• _YOUR INSTRUCTIONS_:
Should a line in the entries below contain "each", return that line.

Stored data
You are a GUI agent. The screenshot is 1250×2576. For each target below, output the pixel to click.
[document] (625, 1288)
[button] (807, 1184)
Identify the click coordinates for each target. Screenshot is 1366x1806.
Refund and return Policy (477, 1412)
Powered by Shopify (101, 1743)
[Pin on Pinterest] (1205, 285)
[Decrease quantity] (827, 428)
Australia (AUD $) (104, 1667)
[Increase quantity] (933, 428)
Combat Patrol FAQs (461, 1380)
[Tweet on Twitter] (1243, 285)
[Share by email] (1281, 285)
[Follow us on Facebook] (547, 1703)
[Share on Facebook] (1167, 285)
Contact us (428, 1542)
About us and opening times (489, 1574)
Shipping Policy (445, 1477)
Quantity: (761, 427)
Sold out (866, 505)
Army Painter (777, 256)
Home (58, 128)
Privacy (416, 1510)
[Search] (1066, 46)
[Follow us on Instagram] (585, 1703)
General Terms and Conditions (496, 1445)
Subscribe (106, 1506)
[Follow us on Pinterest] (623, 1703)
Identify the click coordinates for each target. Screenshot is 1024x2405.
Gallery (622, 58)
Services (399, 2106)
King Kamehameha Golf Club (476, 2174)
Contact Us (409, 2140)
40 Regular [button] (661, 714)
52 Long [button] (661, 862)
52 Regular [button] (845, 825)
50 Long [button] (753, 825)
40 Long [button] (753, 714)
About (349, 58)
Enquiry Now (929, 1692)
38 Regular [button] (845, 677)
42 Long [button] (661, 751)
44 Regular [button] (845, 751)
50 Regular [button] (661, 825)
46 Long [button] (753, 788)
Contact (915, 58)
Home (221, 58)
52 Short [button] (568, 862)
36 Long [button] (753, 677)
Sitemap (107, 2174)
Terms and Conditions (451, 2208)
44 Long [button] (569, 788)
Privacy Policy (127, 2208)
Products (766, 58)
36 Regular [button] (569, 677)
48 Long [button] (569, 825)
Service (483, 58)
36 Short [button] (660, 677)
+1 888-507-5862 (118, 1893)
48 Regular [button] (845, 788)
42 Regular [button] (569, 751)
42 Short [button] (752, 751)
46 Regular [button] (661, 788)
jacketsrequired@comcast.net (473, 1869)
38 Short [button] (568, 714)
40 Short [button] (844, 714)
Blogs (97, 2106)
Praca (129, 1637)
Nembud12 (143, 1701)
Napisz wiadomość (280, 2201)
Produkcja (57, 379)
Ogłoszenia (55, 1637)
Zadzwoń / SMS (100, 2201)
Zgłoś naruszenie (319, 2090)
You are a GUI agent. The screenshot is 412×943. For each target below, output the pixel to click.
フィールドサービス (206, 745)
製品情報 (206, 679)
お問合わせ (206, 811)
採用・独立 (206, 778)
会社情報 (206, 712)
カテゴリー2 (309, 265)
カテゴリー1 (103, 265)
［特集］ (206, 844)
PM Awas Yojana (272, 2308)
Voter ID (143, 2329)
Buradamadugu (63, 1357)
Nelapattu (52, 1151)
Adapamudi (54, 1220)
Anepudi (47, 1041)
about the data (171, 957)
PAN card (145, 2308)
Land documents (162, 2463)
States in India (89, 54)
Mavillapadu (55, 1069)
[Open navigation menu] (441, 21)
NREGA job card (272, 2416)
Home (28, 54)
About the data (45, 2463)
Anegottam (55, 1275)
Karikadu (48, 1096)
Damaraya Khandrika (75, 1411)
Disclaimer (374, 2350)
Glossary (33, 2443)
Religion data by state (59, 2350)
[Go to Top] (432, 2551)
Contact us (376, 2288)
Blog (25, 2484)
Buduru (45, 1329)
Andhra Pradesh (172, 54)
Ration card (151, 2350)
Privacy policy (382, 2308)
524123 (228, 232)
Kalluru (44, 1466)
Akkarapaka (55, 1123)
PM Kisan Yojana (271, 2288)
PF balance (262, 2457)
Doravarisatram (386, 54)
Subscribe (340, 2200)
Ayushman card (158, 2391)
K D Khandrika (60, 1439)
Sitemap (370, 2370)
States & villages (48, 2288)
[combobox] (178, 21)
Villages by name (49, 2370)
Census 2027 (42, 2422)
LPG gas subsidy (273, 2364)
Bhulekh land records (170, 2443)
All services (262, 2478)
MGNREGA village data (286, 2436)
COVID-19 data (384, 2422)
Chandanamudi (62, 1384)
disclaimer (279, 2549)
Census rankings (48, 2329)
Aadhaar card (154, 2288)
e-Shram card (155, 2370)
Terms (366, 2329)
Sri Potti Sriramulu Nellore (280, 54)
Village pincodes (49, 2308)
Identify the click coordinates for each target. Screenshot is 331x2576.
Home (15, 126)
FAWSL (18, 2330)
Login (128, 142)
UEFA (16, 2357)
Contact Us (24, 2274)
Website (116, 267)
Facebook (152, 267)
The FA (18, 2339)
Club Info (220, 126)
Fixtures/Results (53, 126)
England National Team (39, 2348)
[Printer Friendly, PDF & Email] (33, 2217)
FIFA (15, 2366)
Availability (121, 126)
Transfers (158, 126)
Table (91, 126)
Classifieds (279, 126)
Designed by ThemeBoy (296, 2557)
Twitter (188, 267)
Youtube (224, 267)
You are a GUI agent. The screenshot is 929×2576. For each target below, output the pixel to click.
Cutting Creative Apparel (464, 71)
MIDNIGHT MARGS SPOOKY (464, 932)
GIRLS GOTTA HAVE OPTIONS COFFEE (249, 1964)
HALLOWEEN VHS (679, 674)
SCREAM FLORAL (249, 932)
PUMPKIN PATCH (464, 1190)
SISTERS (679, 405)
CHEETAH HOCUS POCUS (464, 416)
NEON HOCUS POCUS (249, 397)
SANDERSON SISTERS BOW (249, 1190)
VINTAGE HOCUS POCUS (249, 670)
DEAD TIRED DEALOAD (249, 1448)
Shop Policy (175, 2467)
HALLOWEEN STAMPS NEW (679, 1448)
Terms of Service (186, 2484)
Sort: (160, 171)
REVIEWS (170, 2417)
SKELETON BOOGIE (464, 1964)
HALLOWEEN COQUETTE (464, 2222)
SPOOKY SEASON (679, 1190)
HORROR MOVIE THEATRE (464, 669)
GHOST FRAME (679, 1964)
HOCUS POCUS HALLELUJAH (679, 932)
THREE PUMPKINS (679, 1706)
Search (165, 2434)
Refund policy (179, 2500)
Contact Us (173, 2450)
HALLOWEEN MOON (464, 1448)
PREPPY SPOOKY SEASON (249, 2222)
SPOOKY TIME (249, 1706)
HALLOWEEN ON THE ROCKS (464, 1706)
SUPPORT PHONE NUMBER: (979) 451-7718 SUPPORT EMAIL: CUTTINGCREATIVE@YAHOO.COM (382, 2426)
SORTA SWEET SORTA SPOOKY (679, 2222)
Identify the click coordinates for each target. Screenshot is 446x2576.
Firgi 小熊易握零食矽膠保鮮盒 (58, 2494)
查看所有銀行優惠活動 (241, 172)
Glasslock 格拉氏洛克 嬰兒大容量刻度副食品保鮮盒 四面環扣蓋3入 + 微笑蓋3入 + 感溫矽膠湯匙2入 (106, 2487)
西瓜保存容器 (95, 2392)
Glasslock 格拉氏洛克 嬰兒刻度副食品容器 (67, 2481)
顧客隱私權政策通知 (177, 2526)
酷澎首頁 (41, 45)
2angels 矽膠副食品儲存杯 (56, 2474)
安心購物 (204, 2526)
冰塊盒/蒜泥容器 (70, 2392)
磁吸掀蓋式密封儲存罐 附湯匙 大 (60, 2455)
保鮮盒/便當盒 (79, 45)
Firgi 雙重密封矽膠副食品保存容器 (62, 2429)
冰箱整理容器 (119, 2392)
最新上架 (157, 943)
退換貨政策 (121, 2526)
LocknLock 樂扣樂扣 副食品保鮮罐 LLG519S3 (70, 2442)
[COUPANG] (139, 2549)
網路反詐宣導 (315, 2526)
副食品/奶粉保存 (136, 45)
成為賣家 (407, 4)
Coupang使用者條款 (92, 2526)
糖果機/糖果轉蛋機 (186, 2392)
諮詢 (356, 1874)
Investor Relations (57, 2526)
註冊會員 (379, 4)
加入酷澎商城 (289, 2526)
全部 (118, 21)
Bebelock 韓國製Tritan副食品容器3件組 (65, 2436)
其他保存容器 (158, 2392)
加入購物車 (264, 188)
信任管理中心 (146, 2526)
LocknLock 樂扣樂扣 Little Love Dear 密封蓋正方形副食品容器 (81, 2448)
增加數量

• _ANSWER SECTION_:
You are a GUI agent. The screenshot is 1250×2576. For each target below, output the pixel to click.
Identify the click coordinates for each target. Screenshot is 1366x1806.
Identify the click coordinates for each target. Screenshot is 1024x2405.
You are a GUI agent. The screenshot is 412×943. For each target below, output the pixel to click.
Identify the click coordinates for each target. Screenshot is 331x2576.
You are a GUI agent. The screenshot is 929×2576. For each target below, output the pixel to click.
Identify the click coordinates for each target. Screenshot is 446x2576.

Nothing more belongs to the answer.